Abarei Matsuri Festival
Place: Ushitsu district, Noto-cho Town
Day-1: The first Friday of July (21:00 - 24:00 or later)
Day-2: The first Saturday of July (21:00 - 24:00 or later)
How to get to Ushitsu District: Take the express bus "Kanazawa - Ushitsu/Mawaki Line," get off at "Notomachi Town Office"! Check the timetable!
The quiet fishing port turns into an aggressive showcase with flames!
Noto-cho Town is a town of 20,500 people, located on the eastern coast of the Noto Peninsula.
We left Kanazawa around 5 pm, arrived in Anamizu Town before 6:30, and stopped for dinner at a family restaurant. Although Noto-cho town is located next to Anamizu, we needed to drive another hour to reach Ushitsu district.
There was a huge parking lot set up by the ocean for the festival. We parked our car and went off to the Noto-cho town office! Before we arrived at the office, the fireworks started up at the wharf. Although I saw people enjoying the blasts behind fishing boats, I couldn't see any Kiriko lanterns at all. Where are they? For those who have not visited the district, such as myself, it would be difficult to navigate through the neighborhood right away. Well, we just need to follow the sounds of the taiko drums! I walked alongside the Kajikawa river. Ushitsu district is a small fisherman's village which has a population of fewer than two thousand. Although it's usually pretty quiet, it really turns into an aggressive showcase on these two days. There they are! The 7-meter-high Kiriko lanterns are standing in a line.
Needless to say, it's one of the famous festivals of the Noto Peninsula!
People who came from Ushitsu but now work in big cities often return home to join the festival every summer. I've heard stories about the festival saying that only women continued the festival during the war. They are proud of it! Needless to say, it's one of the famous festivals of the Noto Peninsula!
We could see little kids playing Japanese flutes and high school boys beating taiko drums on the lantern floats, while adults were chatting nearby. It was almost 9 pm. Soon, the floats started one by one. I'm not sure that I could see all of Kiriko on the first day of the festival, it's said that they have 40, making it the largest number in the peninsula.
It's made of plain wood, having its embossed Chinese characters on the light. The Ushitsu people are serious about the cleanness of the unvarnished wood. Once it starts to turn dark, they renovate it immediately. Sometimes people come from other districts to get these used wood parts for their own Kiriko floats. Unfortunately, The wood of Ushitsu is well-known for its heaviness. It's said that it was quite hard for people in the other districts to drag it back home. The Kiriko floats in Ushitsu used to be taller, like the ones used for the Issaki Hoh-Toh Matsuri. However, they got smaller during the Taisho Era, due to expanding utility poles and electric wires.
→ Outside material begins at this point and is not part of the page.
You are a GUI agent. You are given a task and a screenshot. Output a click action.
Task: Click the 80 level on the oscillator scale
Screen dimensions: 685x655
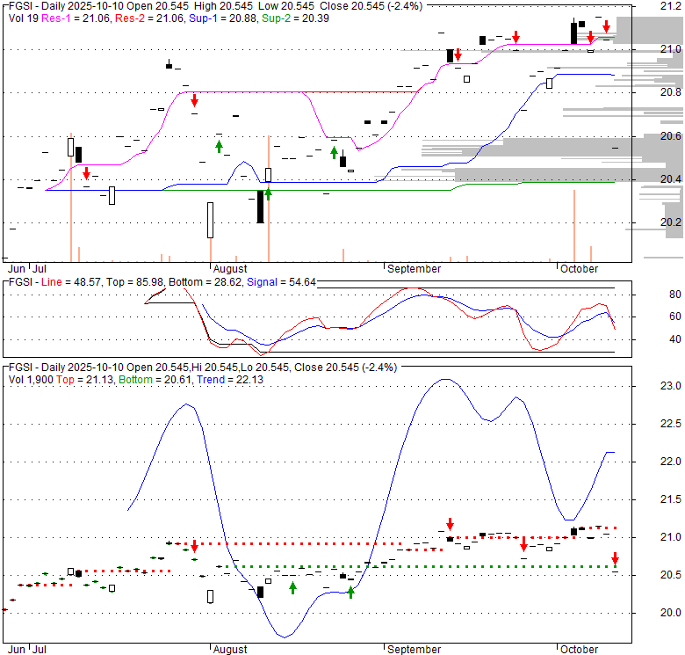675,294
Let's get into a spark of fire and get smeared with the holy ash!
As I followed the parade heading to the open space just in front of the town office, I could see huge torches covered in flames. Then, I bumped into one of my friends who worked in Kanazawa as an ALT (Assistant Language Teacher). He was visiting his friends for the festival, and was telling me about how you really can't see anything like this in the States.
It became crowded, and a police officer warned people not to get too close. Local people, dragging their Kiriko lanterns, entered the open space and showed off their performance while onlookers marveled. The lantern floats were rapidly moving around the torch. There were even many little kids on the floats, never showing a sign of fear! Oh yes, the children of brave fishermen indeed! The sparks of fire came to us and turned into ash on our faces and clothes.
This is only just the first day! On the second day, two portable shrines show up and people throw them into the Kajikawa River under a torch. Sounds crazy, right? Do you know what Abarei Matsuri literally means? It's actually a violent festival!